The subcommittee noted that Iran had $5.7 billion in assets at Bank Muscat in Muscat, Oman at the time the Iran nuclear agreement was implemented in 2015. Using the U.S. financial system to convert the assets, maintained as Omani rials, “was the most efficient means, even though U.S. sanctions prohibited it,” according to the report.

According to The Hill:

The Omani Bank Muscat, on behalf of Iran, asked that the Office of Foreign Assets Control (OFAC) convert $5.7 billion in assets, a request that came shortly after the JCPOA went into effect because foreign banks were having problems converting Iran’s assets, the report says.

Iran wanted to convert the Omani rials to Euros, but the Omani rial’s value is tied to the U.S. dollar. In order for the conversion to be complete, the rials had to be converted to U.S. dollars, which would then be converted into euros.
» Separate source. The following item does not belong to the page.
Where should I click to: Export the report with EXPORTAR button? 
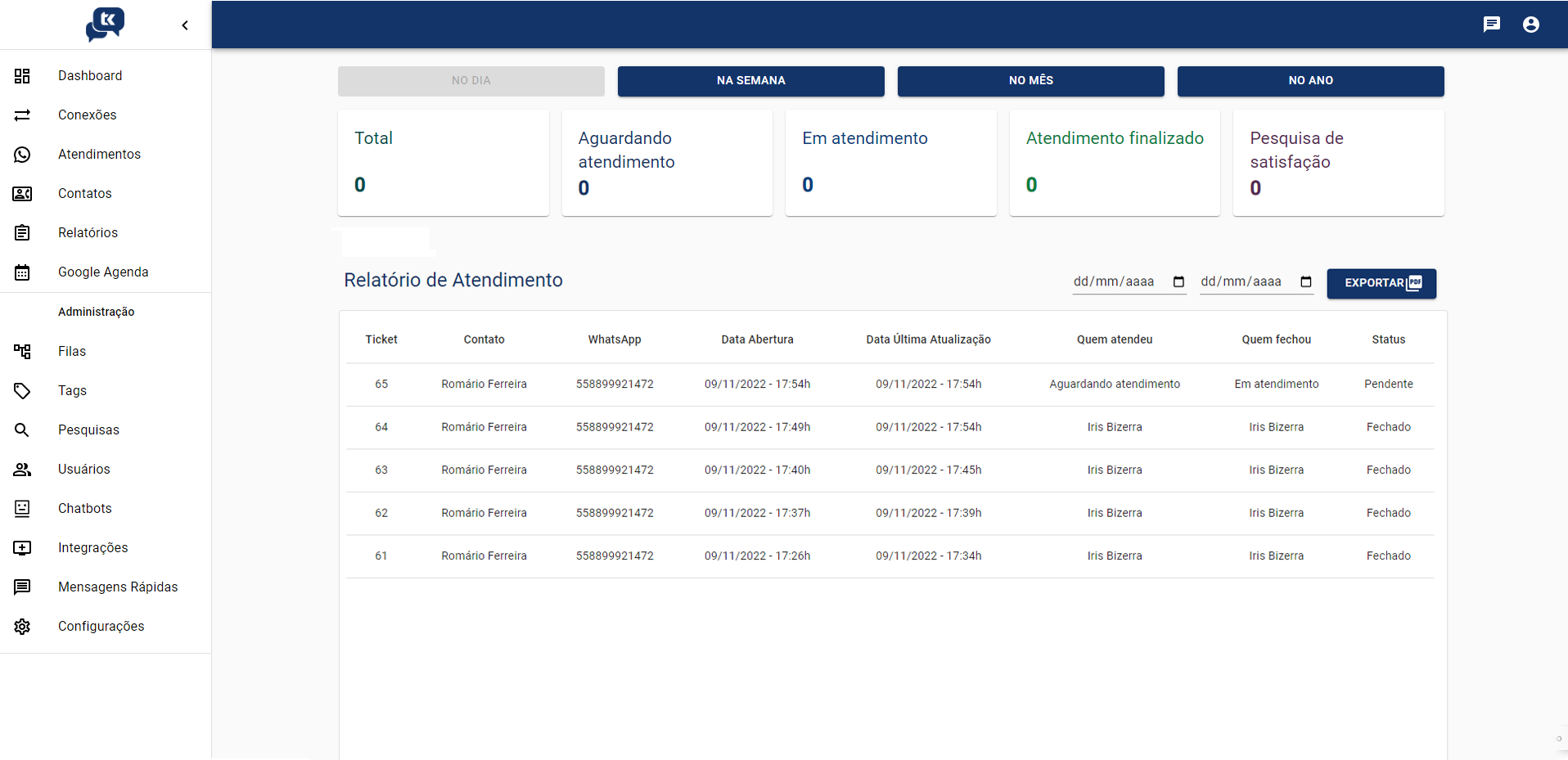click(1381, 283)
The report says that this conversion process was not allowed under U.S. sanctions, and that there were other options available to convert such funds — just less efficient.
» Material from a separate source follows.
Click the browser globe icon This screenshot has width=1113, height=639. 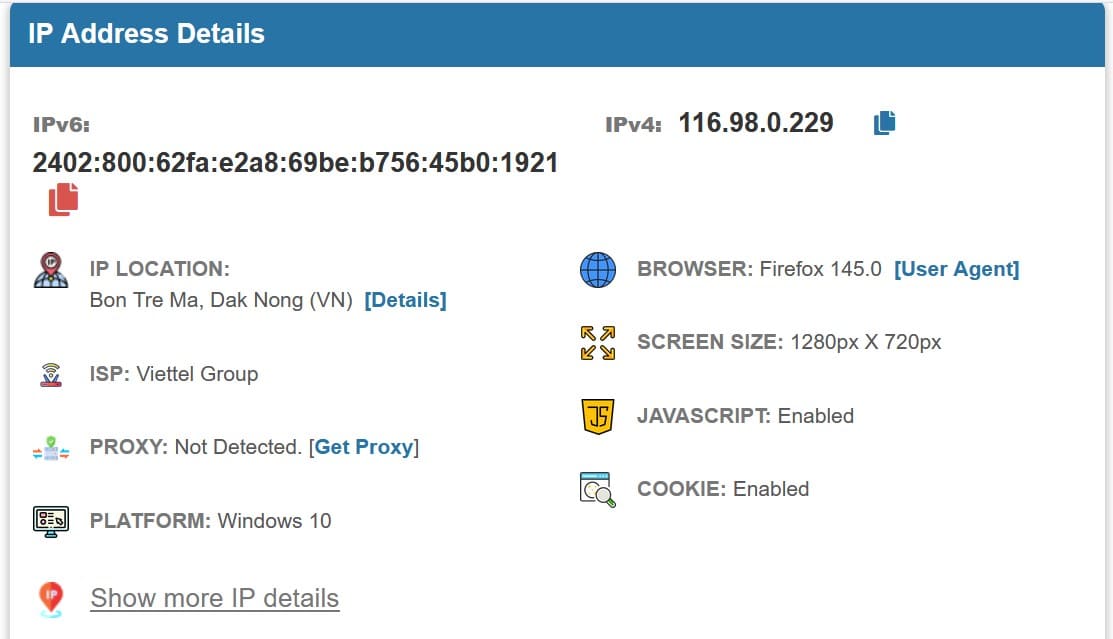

Despite this, OFAC provided Bank Muscat with a specific license in February 2016, authorizing roughly $5.7 billion worth in Iranian assets to be processed through the U.S. financial system, the report says.

 

Two U.S. banks did not want to comply with the administration’s request to convert the money, however, citing legal concerns and the appearance of processing an Iranian transaction,, the report said.

“To further encourage the banks, one U.S. government official wrote ‘I agree it would be a good idea to have [Secretary] Lew engage [the U.S. bank]. If they refuse we can suggest [Secretary] Kerry will call, which will drive them nuts,” according to the report.
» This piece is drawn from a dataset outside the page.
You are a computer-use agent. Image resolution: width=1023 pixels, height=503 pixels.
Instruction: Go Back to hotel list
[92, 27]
All this took place while lawmakers were continually assured by the Obama administration that the very  transactions with the U.S. financial system were not actually happening.

[State Department photo/ Public Domain]
“As the Treasury and State Department worked behind the scenes to help Iran access the dollar, the message to Congress remained the same: The JCPOA did not allow Iran to access the U.S. financial system,” the report read.

A senior State Department official told the subcommittee, which began investigating the transaction last year, that nothing in the Joint Comprehensive Plan of Action with Iran required the license that was issued. The unnamed official said the administration “’exceeded our JCPOA commitments’ because there was nothing in the JCPOA that required the issuance of the specific license,” according to the report.

A former Obama official, disputing the subcommittee’s conclusion argued that the “license cannot be described as ‘granting access to the U.S. financial system,’”

“This specific license was in fulfillment of JCPOA commitments to give Iran access to pools of its money held overseas. It was aimed solely to allow the movement of Iran’s own funds stranded at an Omani bank into euros at a European bank, where Iran could then make use of them,” the official said.

The report recommended a series of steps to ensure secret transacations such as those executed by the Obama administration in securing the Iran deal are prevented in the future.

“We now have an opportunity to fix the fundamental flaws in this deal and put in place a strong agreement that truly protects America’s national security interests and the interests of our allies in the region,” Portman said.